Now, we can load the NAIP imagery and create an interactive map.

# load the past 10 years of NAIP imagery
naip = ee.ImageCollection('USDA/NAIP/DOQQ').filter(ee.Filter.date('2012-01-01', '2022-01-01'))


# set some thresholds
trueColorVis = {
  'bands':['R', 'G', 'B'],
  'min': 0,
  'max': 300,
};


# initialize our map
Map = geemap.Map()
Map.setCenter(-110.84,32.16,17)
Map.addLayer(naip.first(), trueColorVis, "naip")
Map

This will generate a small map with some drawing tools on the left side. We can use these tools to draw a polygon around the area we want to analyze. Use the drawing tools to draw a rectangle around an area of interest.

Finally, we can run the detection on the imagery. We’ll do this by iterating through the collection of images, and running the detect function on each one. We’ll also store the results in a dataframe so we can analyze them later.

# Get the polygon we just drew on the map 
aoi=ee.FeatureCollection(Map.draw_features)


# Get a list of all the images in the collection
naip_list=naip.filterBounds(aoi).toList(naip.size())

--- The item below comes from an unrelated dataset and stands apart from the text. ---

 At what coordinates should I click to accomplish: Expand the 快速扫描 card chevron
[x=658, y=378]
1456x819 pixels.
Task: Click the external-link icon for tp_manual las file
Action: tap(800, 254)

# Iterate through the list of images and run detection on each one
for num in range(0,(img_list.size()).getInfo()):
  detect(ee.Image(naip_list.get(num)), trueColorVis,'general',labels=False)
  df=df.append(detection) # store the results in a dataframe

Below is the result of the detection on the latest image in the collection:

Davis-Monthan Airplane Boneyard, Tucson AZ. 32.139498, -110.868549

This image shows a remarkable degree of accuracy being achieved by our model. Inference took just 822.2 milliseconds, and it seems to be doing pretty well. The model identifies over 100 different kinds of aircraft (orange boxes) of many shapes and sizes, civilian and military, without missing a single one. It also identifies around 20 different types of helicopter (blue boxes) in the top right and even spots the cars on the highway and in the parking lots (red boxes). It’s not perfect – it thinks there’s a ship in the bottom left corner near the shed (yellow box); in reality this appears to be half of a plane’s fuselage, an understandable mistake given how long it took me to figure out what it was.